Descoberto calcanhar de Aquiles de algumas leucemias infantis
Não é possível imaginar pior pesadelo que uma criança com cancro. Mas nos casos de leucemia linfoblástica aguda infantil, um cancro do sangue, a doença é particularmente cruel, pois atinge sobretudo crianças entre os dois e os quatro anos de idade. Hoje em dia, segundo a American Cancer Society, graças à maior eficácia dos tratamentos, 80 por cento das crianças e adolescentes com leucemia linfoblástica aguda estão recuperados cinco anos após o diagnóstico, podendo ser considerados como “muito provavelmente” curados, mas é crucial continuar a enriquecer o arsenal terapêutico e encontrar o tratamento mais eficaz em cada caso. Agora, uma equipa internacional de cientistas, liderados por investigadores do Instituto de Medicina Molecular (IMM), em Lisboa, fez uma descoberta com potenciais aplicações médicas nalguns casos de leucemia linfoblástica aguda de células T, que se caracteriza por uma proliferação descontrolada dos linfócitos T, um tipo de glóbulos brancos que é um dos principais braços armados do sistema imunitário.
Sabe-se que o crescimento anormal destas células se deve a mutações genéticas, mas ainda não se conhecem todas as mutações responsáveis. Agora, a equipa de João Barata, do IMM, em colaboração, entre outros, com cientistas do Centro Infantil Boldrini, em Campinas (São Paulo, Brasil), e do National Cancer Institute, em Frederick (EUA), descobriu, em cerca de nove por cento dos doentes estudados, um conjunto inédito de mutações responsáveis por estas leucemias.
“Considerados no seu conjunto, os nossos resultados indicam que [estas mutações são] um evento oncogénico envolvido nas leucemias linfoblásticas agudas de células T”, escrevem os autores num artigo publicado hoje na edição online da revista Nature Genetics.
Os investigadores também obtiveram resultados preliminares que sugerem que medicamentos já testados contra doenças como a artrite reumatóide podem neutralizar os efeitos nefastos destas mutações, travando o crescimento dos tumores associados.

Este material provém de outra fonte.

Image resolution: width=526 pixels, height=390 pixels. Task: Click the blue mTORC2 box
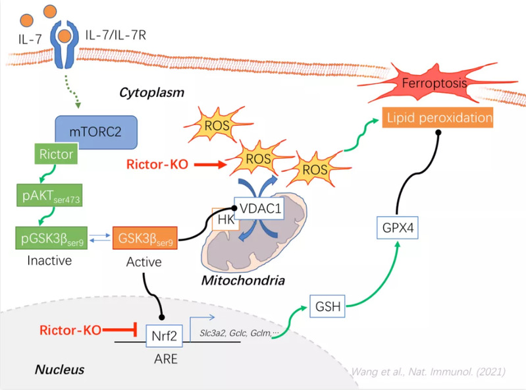click(96, 132)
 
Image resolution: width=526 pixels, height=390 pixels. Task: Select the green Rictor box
click(56, 153)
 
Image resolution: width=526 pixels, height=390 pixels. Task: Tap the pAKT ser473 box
click(49, 195)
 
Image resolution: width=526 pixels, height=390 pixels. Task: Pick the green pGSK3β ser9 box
click(51, 238)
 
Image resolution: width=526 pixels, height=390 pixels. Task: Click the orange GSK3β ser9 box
click(145, 238)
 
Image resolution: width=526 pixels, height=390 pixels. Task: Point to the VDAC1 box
click(259, 208)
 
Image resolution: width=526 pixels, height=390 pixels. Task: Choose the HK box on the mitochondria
click(225, 219)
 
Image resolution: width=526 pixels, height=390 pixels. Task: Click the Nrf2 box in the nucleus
click(164, 335)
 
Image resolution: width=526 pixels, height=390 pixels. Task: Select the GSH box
click(327, 306)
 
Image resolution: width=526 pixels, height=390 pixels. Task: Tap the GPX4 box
click(398, 227)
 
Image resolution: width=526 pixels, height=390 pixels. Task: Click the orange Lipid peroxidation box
click(438, 117)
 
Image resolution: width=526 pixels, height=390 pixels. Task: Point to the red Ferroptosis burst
click(434, 82)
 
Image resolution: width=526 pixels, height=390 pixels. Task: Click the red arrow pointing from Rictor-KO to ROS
click(210, 165)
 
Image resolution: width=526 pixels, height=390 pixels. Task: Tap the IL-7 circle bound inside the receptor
click(64, 36)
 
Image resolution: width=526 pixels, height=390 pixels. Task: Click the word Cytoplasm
click(151, 92)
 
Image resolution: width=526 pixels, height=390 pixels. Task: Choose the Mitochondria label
click(243, 280)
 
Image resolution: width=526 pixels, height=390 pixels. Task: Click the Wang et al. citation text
click(429, 372)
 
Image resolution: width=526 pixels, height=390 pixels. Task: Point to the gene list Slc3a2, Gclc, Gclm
click(239, 333)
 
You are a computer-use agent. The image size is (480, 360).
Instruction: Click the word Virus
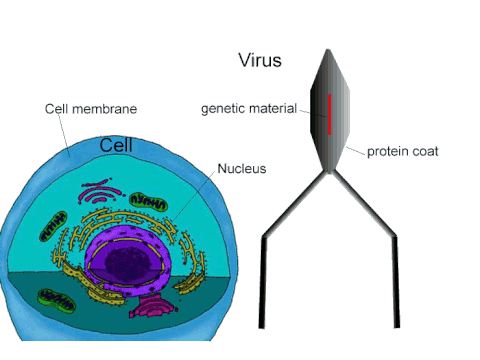[258, 60]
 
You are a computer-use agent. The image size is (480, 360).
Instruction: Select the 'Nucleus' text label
[243, 168]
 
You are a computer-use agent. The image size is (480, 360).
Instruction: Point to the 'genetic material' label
[248, 108]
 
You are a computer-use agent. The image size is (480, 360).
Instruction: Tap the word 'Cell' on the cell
[117, 146]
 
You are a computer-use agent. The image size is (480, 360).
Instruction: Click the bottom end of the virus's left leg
[263, 322]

As mutações agora identificadas afectam um gene dos linfócitos T que comanda o fabrico, à superfície destas células imunitárias, de certos receptores — verdadeiras antenas moleculares que, ao captarem determinados sinais químicos vindos do exterior da célula, induzem a sua multiplicação. O sinal químico é, neste caso, uma molécula que circula na corrente sanguínea chamada interleucina 7. Quando esse receptor é atingido por uma das mutações agora identificadas, os linfócitos deixam de precisar do estímulo da interleucina 7 para crescerem e se dividirem.

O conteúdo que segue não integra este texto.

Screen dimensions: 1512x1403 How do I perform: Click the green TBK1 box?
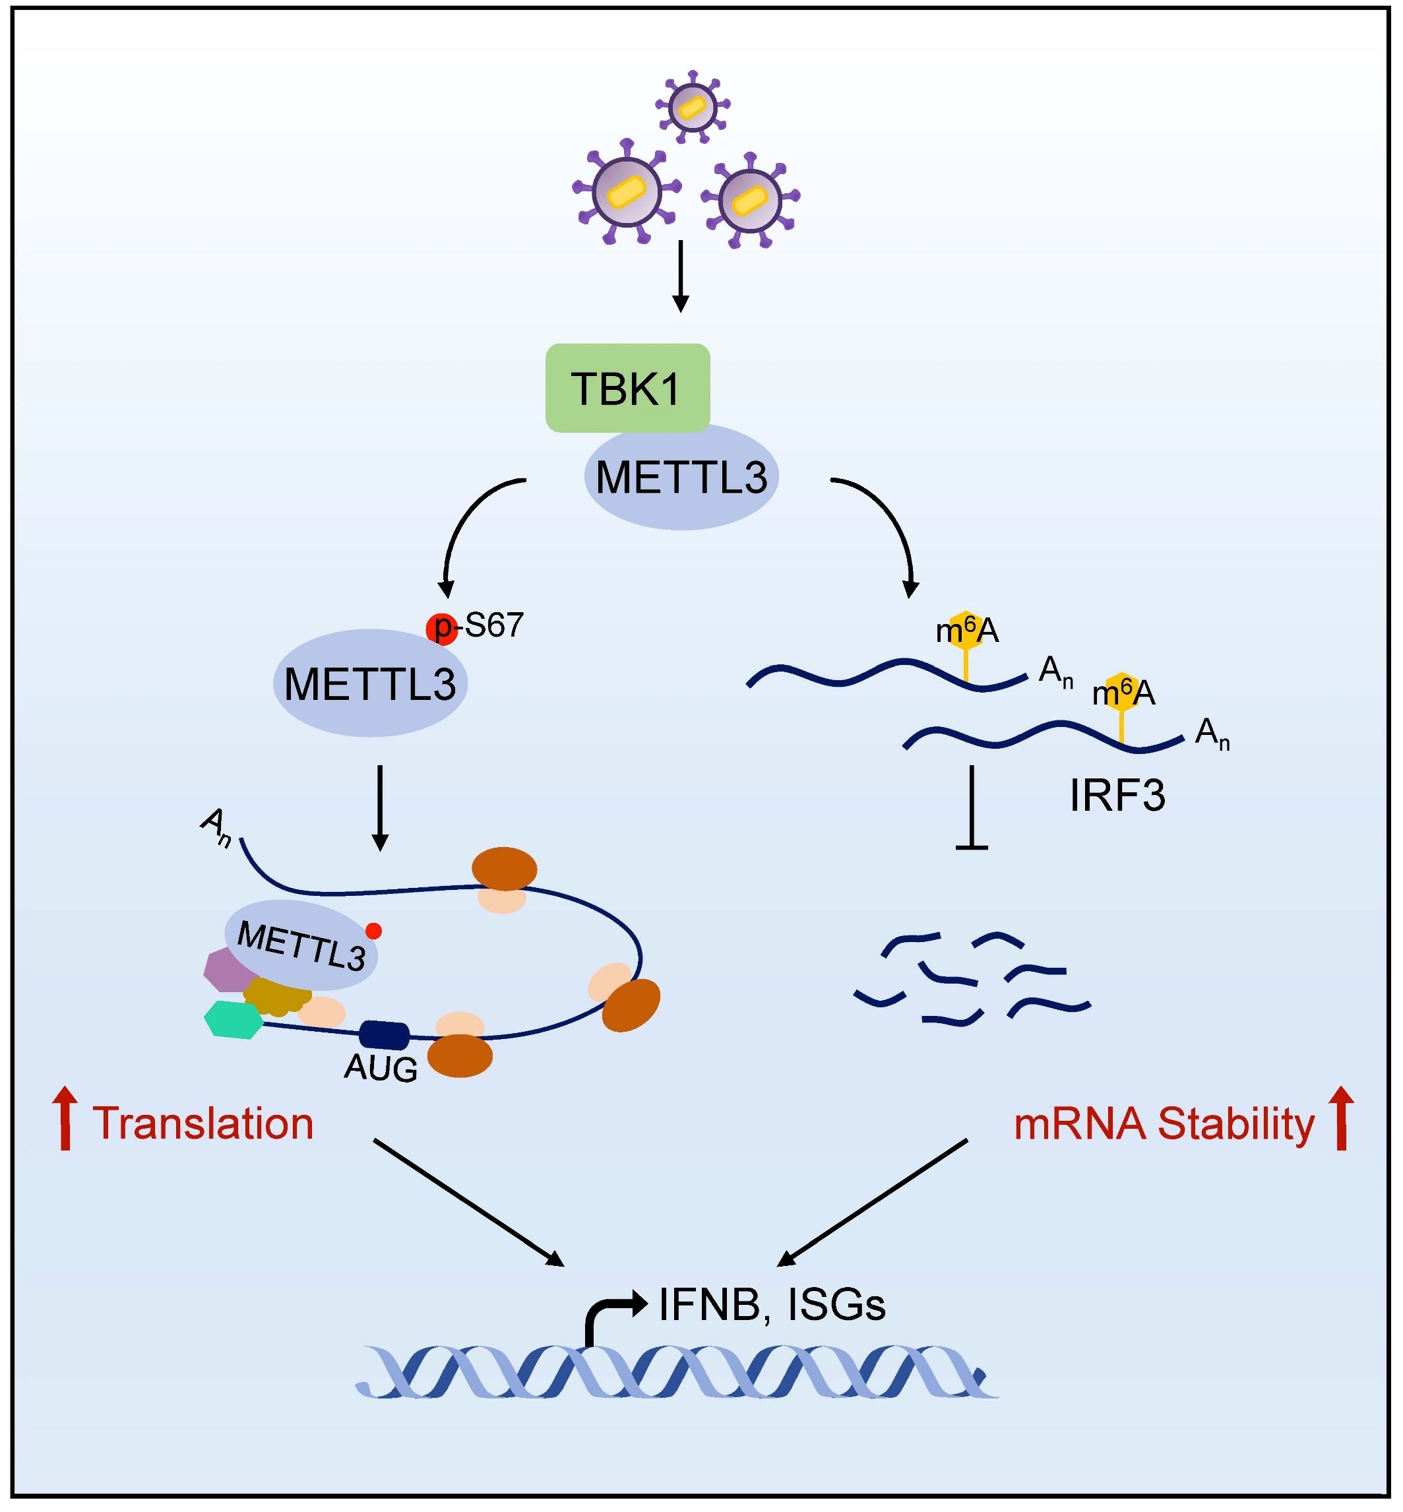pos(627,387)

“Descobrimos que, apesar de ser essencial para o desenvolvimento e funcionamento das células T, o receptor da interleucina 7 também pode ter um ‘lado obscuro’ e actuar como uma espécie de Mr. Hyde”, diz João Barata num comunicado do IMM. “Em particular, descobrimos que existem mutações que levam à activação permanente do receptor da interleucina 7 numa percentagem razoável de doentes com leucemia T pediátrica [e] identificámos o mecanismo que leva a que o receptor esteja sempre activado nestes doentes [...]. Estas observações dão-nos a esperança de poder vir a aumentar ainda mais a eficácia e selectividade dos tratamentos actualmente existentes.”